"Eurrghhh!!!"
Suara erangan panjang terdengar menggema disebuah kamar temaram. Seorang wanita dengan napas tersenggal turun dari tubuh seorang pria.
"You're so sexy ... Thanks baby!" bisik pria itu tepat ditelinga sang gadis yang kini tengah mengenakan kembali kain ditubuhnya.
Cup!
Berulang kali pria itu mendaratkan kecupan bertubi-tubi dileher jenjang wanita itu dari belakang. Namun, si wanita memahan wajah si pria yang semakin bringas.
"Why?" tanyanya heran.
"Apa itu setimpal?" tanya wanita itu.
Si pria tersenyum, ia meraih benda pipih dari atas nakas. "Masukan nomor rekeningmu!" titahnya memberikan benda itu pada sang wanita.
Wanita itu menyeringai. "Private?"
"Sure! Berapapun," pria itu kembali berbisik pada sang wanita. "Puaskan aku sampai pagi!" titahnya.

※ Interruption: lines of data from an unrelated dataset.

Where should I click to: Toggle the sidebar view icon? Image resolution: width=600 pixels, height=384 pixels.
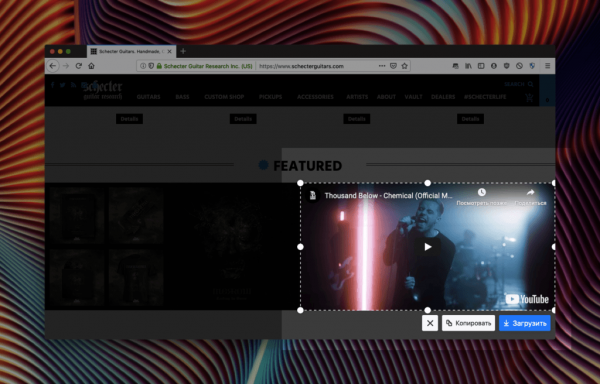point(481,66)
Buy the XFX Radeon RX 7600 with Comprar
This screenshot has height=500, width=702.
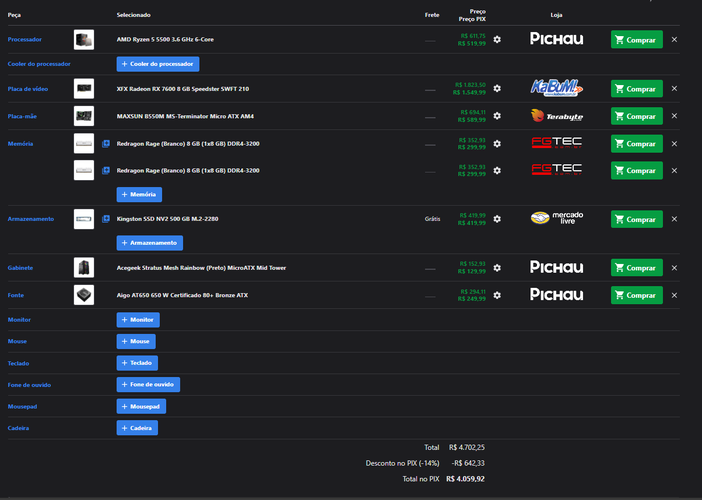point(637,89)
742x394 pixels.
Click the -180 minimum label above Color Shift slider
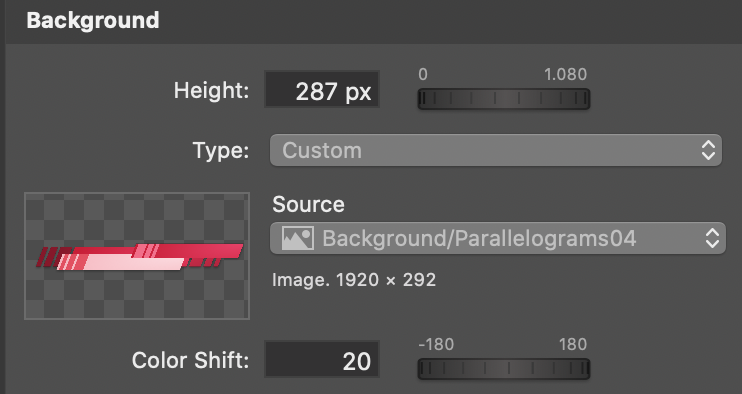[x=436, y=344]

Tania tersenyum puas, ia mengetikan sesuatu dibenda pipih itu. Kesempatan yang tidak pernah disia-siakan oleh wanita itu. Sebagai wanita pemuas, ia hanya mendapat lima puluh persen. Bahkan, terkadang hanya dua puluh lima persen yang didapatnya dari pak Alex.
Setelah selesai dengan transaksi yang tidak diketahui pak Alex. Tentunya dengan nominal yang tidak main-main, ia kembali membalikan tubuhnya. Lingerie yang sempat ia talikan, ia buka kembali dengan gaya sensual, wanita itu merangkak menaiki tubuh sang pria tanpa sehelai benang pun dan memulai tugasnya.
**
Waktu masih menunjukan pukul tiga dini hari, Cheryl terbangun karena terganggu akan hajat yang sudah tidak dapat ia tahan. Segera ia bangkit dan berlari menuju kamar mandi.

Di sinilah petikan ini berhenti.